Written by Eduard Merger of Unique GmbH (Germany), Michael Dutschke of Biocarbon Consult (Germany), and Louis Verchot of the Center for International Forestry Research (CIFOR, Indonesia), the report   compares and evaluates the 10 most popular voluntary standards to understand their practical applicability to “REDD+”, which encompasses offsets that save endangered rainforest (“REDD”, or “reducing emissions from deforestation and degradation) as well as those that promote efficient land use in areas where forests are already being harvested.  

The 10 standards include: Climate, Community and Biodiversity (CCB); CCB REDD+ Social and Environmental Standards (CCB REDD+ S&E); Carbon Fix Standard (CFS); Forest Stewardship Council (FSC); Global Conservation Standards (GCS); ISO 14064:2006; Plan Vivo Standard; Programme for Endorsement of Forest Conservation (PEFC); SOCIALCARBON standard; and Voluntary Carbon Standard (VCS).

They utilized a framework that consisted of six criteria:

  1. Poverty alleviation,
  2. Sustainable management of forests (SMF),
  3. Biodiversity protection,
  4. Quantification and assessment of net greenhouse gas (GHG) benefits,
  5. Monitoring and reporting, and
  6. Certification procedures.

While previous studies have looked at various aspects of these standards, these six criteria offer a more comprehensive look at these 10 certification schemes.   The authors began from an understanding that REDD+ standards will only be effective if projects and programs demonstrate that they can deliver multiple benefits.   These benefits must include the protection of biodiversity; measurable and verifiable GHG emission reductions; and contribute to the alleviation of local poverty.

This analysis can be utilized by project developers, carbon buyers and project sponsors to determine the most appropriate standard or, as the authors conclude, standards for their particular project.  

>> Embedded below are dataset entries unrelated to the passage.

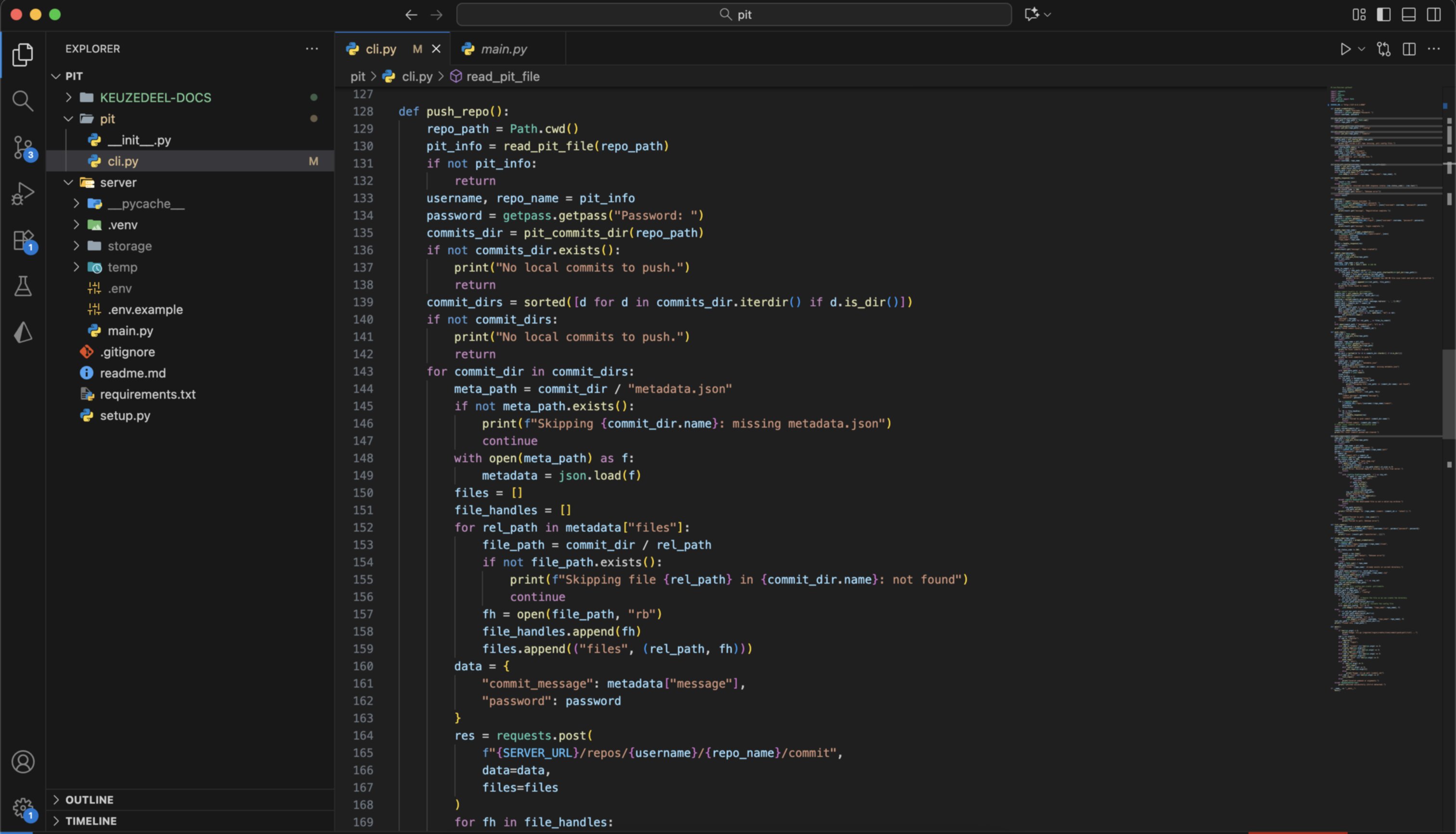This screenshot has width=1456, height=834.
Task: Open the Testing flask view
Action: click(x=23, y=286)
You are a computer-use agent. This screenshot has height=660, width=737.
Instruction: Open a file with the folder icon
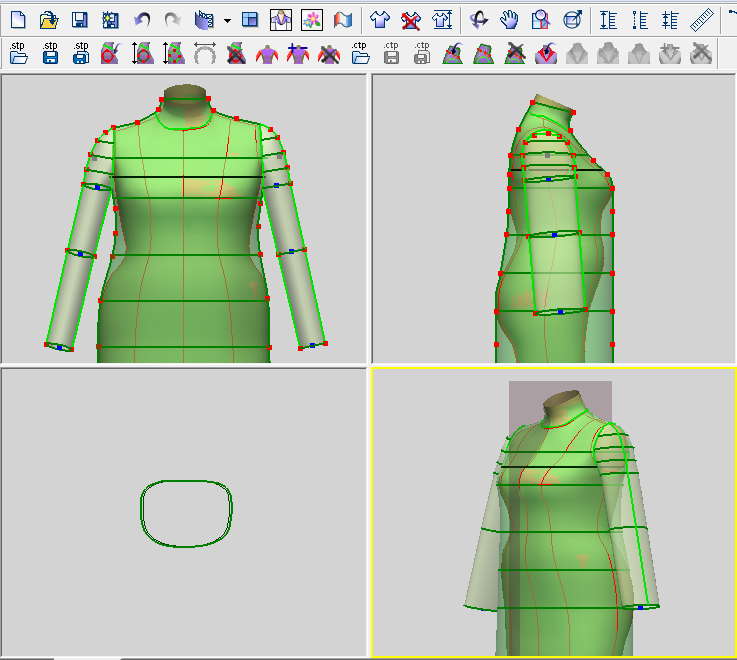pyautogui.click(x=49, y=19)
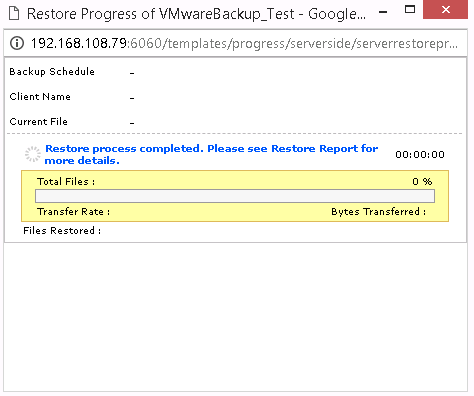Screen dimensions: 474x396
Task: Minimize the Restore Progress window
Action: 383,12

To best evaluate these standards, the authors looked at specific project applications of the standards.     These pilots revealed that many projects are combining different standards to achieve different outcomes—and improve their ability to attract investment.

According to the conclusions of the report, there is no single consistent and widely accepted framework for SMF and forest carbon standards that grant real, additional, permanent GHG benefits and that at the same time can ensure the integrity of existing forests, protect biodiversity and promote a range of other environmental and social values.

Indeed, the report concluded that only VCS treated the three REDD program requirements of GHG benefits, monitoring, reporting and certification comprehensively.

The report found that combining at least two certification schemes would be necessary in order to fully ensure social and environmental integrity of REDD+ activities.

Which particular standards will be chosen for any one project depends on a number of variables, including the project site and the desired outcomes.   To assist project developers and sponsors to understand the merits of any one standard for their particular project, the report includes in its analysis the break-down of what a specific standard looks at and evaluates.

As the report describes, these voluntary standards—used worldwide–can provide the flexibility and practical experience needed to design an international REDD+ regime.

Though the future of UNFCCC negotiations may be uncertain, the report thinks this type of project-based analysis is necessary to make forest and REDD+ certification financially achievable while guaranteeing the inclusion of social and environmental safeguards.

The report provides a glimpse of the current status of standards while providing conclusions and recommendations about the future of REDD+ and GHG reduction efforts.